Rewrite all of the rows below, substituting "step label" for every "step number" and leaving everything else unchanged.

· · ·

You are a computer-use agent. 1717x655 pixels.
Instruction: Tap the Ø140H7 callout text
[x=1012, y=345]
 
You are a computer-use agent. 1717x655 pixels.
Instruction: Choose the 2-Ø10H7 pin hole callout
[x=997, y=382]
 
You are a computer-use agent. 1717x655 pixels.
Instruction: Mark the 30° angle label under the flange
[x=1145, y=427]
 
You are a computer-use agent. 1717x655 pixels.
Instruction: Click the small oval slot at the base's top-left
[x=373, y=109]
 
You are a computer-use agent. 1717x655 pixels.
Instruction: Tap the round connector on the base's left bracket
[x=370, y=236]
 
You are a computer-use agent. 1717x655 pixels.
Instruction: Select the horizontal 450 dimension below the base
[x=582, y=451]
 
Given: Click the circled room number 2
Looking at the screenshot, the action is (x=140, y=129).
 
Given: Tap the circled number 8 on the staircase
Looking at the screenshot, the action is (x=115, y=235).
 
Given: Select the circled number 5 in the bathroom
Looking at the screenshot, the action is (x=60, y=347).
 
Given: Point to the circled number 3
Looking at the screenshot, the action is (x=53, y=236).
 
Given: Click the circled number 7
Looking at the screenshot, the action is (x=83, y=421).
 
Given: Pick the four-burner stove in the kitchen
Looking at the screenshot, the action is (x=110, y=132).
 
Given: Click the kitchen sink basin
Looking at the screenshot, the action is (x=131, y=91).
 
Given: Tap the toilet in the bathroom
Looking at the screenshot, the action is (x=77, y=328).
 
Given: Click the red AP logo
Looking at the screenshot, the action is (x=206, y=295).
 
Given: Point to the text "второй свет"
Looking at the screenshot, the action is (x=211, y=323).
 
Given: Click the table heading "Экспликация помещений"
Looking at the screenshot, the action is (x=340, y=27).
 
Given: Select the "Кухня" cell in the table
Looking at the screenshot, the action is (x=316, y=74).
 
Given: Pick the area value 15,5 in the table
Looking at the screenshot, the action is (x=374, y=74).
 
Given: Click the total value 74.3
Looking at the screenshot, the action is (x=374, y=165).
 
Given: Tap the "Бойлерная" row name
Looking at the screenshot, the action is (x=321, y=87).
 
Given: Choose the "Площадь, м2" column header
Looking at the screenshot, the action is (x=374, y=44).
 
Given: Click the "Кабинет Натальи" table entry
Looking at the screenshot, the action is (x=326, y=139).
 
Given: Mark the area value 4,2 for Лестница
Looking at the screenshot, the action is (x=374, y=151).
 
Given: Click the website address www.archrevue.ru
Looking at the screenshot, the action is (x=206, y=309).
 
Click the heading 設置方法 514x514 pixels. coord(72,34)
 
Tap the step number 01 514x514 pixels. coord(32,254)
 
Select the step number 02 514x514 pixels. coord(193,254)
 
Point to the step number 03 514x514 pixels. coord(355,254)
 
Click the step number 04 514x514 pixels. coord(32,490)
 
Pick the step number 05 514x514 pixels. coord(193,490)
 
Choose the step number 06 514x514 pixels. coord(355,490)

· · ·

PROBLEM SOLUTION
You are a computer-use agent. 1717x655 pixels.
Instruction: Tap the Ø140H7 callout text
[x=1012, y=345]
 
You are a computer-use agent. 1717x655 pixels.
Instruction: Choose the 2-Ø10H7 pin hole callout
[x=997, y=382]
 
You are a computer-use agent. 1717x655 pixels.
Instruction: Mark the 30° angle label under the flange
[x=1145, y=427]
 
You are a computer-use agent. 1717x655 pixels.
Instruction: Click the small oval slot at the base's top-left
[x=373, y=109]
 
You are a computer-use agent. 1717x655 pixels.
Instruction: Tap the round connector on the base's left bracket
[x=370, y=236]
 
You are a computer-use agent. 1717x655 pixels.
Instruction: Select the horizontal 450 dimension below the base
[x=582, y=451]
 
Given: Click the circled room number 2
Looking at the screenshot, the action is (x=140, y=129).
 
Given: Tap the circled number 8 on the staircase
Looking at the screenshot, the action is (x=115, y=235).
 
Given: Select the circled number 5 in the bathroom
Looking at the screenshot, the action is (x=60, y=347).
 
Given: Point to the circled number 3
Looking at the screenshot, the action is (x=53, y=236).
 
Given: Click the circled number 7
Looking at the screenshot, the action is (x=83, y=421).
 
Given: Pick the four-burner stove in the kitchen
Looking at the screenshot, the action is (x=110, y=132).
 
Given: Click the kitchen sink basin
Looking at the screenshot, the action is (x=131, y=91).
 
Given: Tap the toilet in the bathroom
Looking at the screenshot, the action is (x=77, y=328).
 
Given: Click the red AP logo
Looking at the screenshot, the action is (x=206, y=295).
 
Given: Point to the text "второй свет"
Looking at the screenshot, the action is (x=211, y=323).
 
Given: Click the table heading "Экспликация помещений"
Looking at the screenshot, the action is (x=340, y=27).
 
Given: Select the "Кухня" cell in the table
Looking at the screenshot, the action is (x=316, y=74).
 
Given: Pick the area value 15,5 in the table
Looking at the screenshot, the action is (x=374, y=74).
 
Given: Click the total value 74.3
Looking at the screenshot, the action is (x=374, y=165).
 
Given: Tap the "Бойлерная" row name
Looking at the screenshot, the action is (x=321, y=87).
 
Given: Choose the "Площадь, м2" column header
Looking at the screenshot, the action is (x=374, y=44).
 
Given: Click the "Кабинет Натальи" table entry
Looking at the screenshot, the action is (x=326, y=139).
 
Given: Mark the area value 4,2 for Лестница
Looking at the screenshot, the action is (x=374, y=151).
 
Given: Click the website address www.archrevue.ru
Looking at the screenshot, the action is (x=206, y=309).
 
Click the heading 設置方法 514x514 pixels. coord(72,34)
 
Tap the step label 01 514x514 pixels. coord(32,254)
 
Select the step label 02 514x514 pixels. coord(193,254)
 
Point to the step label 03 514x514 pixels. coord(355,254)
 
Click the step label 04 514x514 pixels. coord(32,490)
 
Pick the step label 05 514x514 pixels. coord(193,490)
 
Choose the step label 06 514x514 pixels. coord(355,490)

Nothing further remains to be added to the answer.